Karena benda tipis ajaib ini, manusia yang sejatinya merupakan makhluk sosial, berubah menjadi makhluk media sosial. Menyadari sejatinya diri, banyak orang ingin kembali ke kehidupan normal. Atau setidaknya mendapatkan kembali kontrol atas dirinya. Sekuat tenaga, jatuh bangun berusaha menjauh dari jangkauan cengkeraman smartphone. Hasilnya, tidak bersentuhan dengan smartphone selama sebulan atau sepekan dijadikan sebagai pencapaian sangat fantastik. Sebagai bukti hamba yang pandai bersyukur, pencapaian luarbiasa itu kemudian dikisahkan di sejumlah akun media sosial seperti twitter, facebook, instagram, telegram, dst. Dan tentu saja lengkap dengan beragam tantangan saat menjalani tirakat luar biasa itu.

Bahkan bagi ahli hisap, rokok dan segelas kopi tanpa smartphone menjadi kurang nikmat. Ketiganya harus ada secara bersama-sama. Barangkali, bagi lelaki jomblo, smartphone diperlakukan nyaris seperti tulang rusuknya yang baru ditemukan setelah sekian lama hilang. Namun, sebelum mencari tahu bagaimana cara jomblo memperlakukan tulang rusuknya yang dulu hilang, pastikan terlebih dahulu apakah benar Tuhan juga mendesain jomblo dengan tulang rusuk yang hilang satu.  

Dimana-mana, kita bisa saksikan dalam kehidupan keseharian, di ruang tunggu, di halte, di warung, di halaman masjid, di rumah, di tempat kerja, keadaannya sudah seperti di terminal sebagai potret kehidupan sosial yang sakit di mana orang-orang tidak menganggap penting saling menyapa. Dan begitu banyak orang, mungkin juga termasuk kita, kini benar-benar terjangkit penyakit terminal tersebut.

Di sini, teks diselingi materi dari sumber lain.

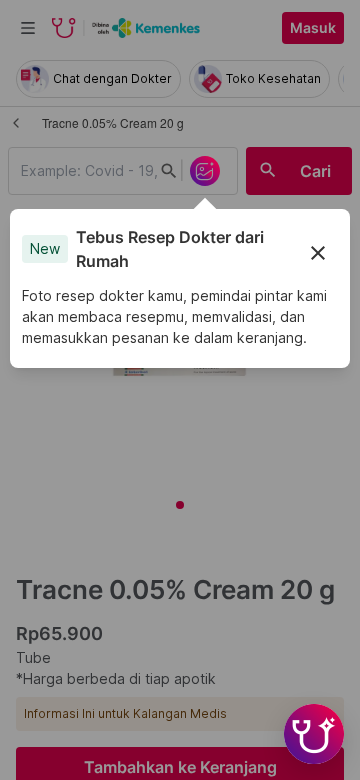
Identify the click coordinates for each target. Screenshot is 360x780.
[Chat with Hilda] (314, 734)
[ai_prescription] (205, 171)
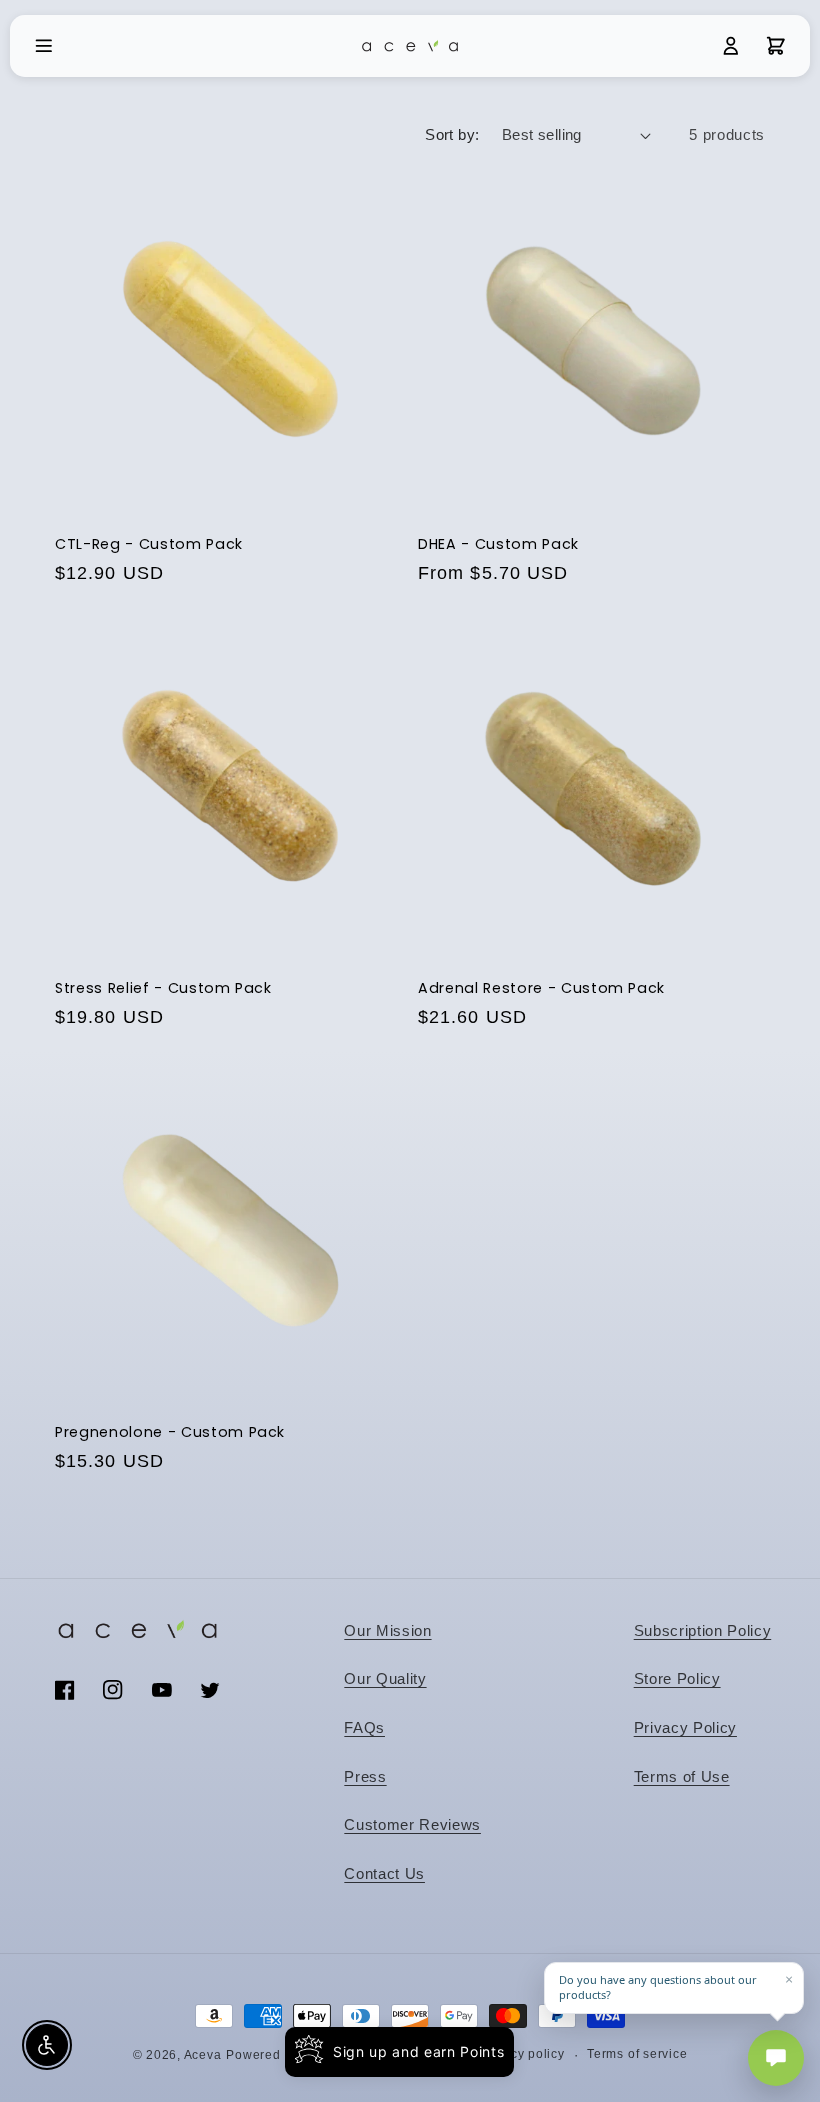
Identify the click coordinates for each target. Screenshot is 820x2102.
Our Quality (385, 1678)
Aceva (203, 2055)
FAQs (364, 1727)
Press (365, 1776)
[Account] (731, 46)
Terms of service (637, 2054)
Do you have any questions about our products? (658, 1987)
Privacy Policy (685, 1727)
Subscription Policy (703, 1630)
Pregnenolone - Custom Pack (170, 1432)
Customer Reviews (412, 1824)
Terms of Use (682, 1776)
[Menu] (44, 46)
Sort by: (452, 134)
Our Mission (387, 1630)
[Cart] (776, 46)
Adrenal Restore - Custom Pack (541, 988)
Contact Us (384, 1873)
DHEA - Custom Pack (498, 544)
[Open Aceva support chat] (776, 2058)
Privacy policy (522, 2054)
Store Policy (677, 1678)
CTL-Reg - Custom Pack (149, 544)
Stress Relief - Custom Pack (163, 988)
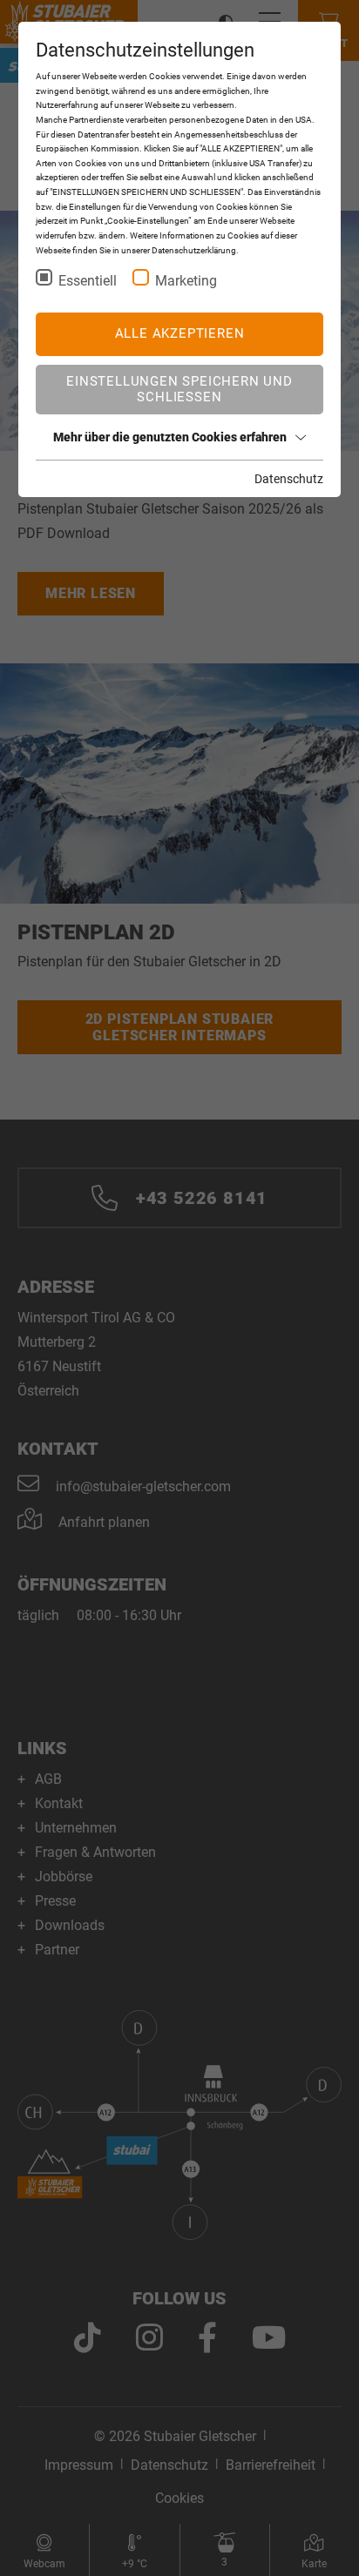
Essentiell (87, 280)
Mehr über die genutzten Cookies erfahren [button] (170, 437)
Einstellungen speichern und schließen (179, 389)
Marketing (186, 280)
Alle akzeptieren (180, 333)
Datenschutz (288, 479)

Barangkali, satu-satunya yang pantas menemani seseorang masuk ke liang kubur adalah smartphone. Malaikat penjaga kubur tidak perlu repot-repot membuat daftar pertanyaan untuk para penghuni kubur. Malaikat tinggal meminta menyerahkan smartphone, semua data ada disana. Amal baik seperti aksi peduli, pengajian dan majelis taklim, shalat berjamaah dan lain-lain semua ada disana. Dan catatan amal buruk semisal fitnah, nyinyir, olok-olok serta ragam data tentang jejak hitam tersimpan dengan rapi dalam memori smartphone. Aplikasi pintar baca AL-Qur’an, murottal, hikayat-hikayat birahi juga merupakan data pendukung yang bisa sangat menentukan. Malaikat tinggal pilih, mau pakai data yang bagaimana. Bentuk tulisan ada, dalam bentuk dokumentasi/poto selpi juga ada. Tidak perlu lagi ada komunikasi verbal dengan malaikat, serahkan smartphone lalu tidur-tiduran sambil menunggu hasil putusan. Apakah nanti akan berakhir dengan pesta bersama puluhan bidadari molek, mandi susu, tegang terus, perawan sepanjang waktu ataukah harus berurusan dengan setrika, blender, gergaji, somel dan alat-alat pertukangan lain yang ada disana? Tentu saja, semua tergantung pada data.

Wallahu ‘alam

Setiap orang dari mereka pada hari itu mempunyai urusan yang cukup menyibukkannya”, celetuk Borahing mengutip surah ‘Abasa ayat 37, sok-sokan membenarkan.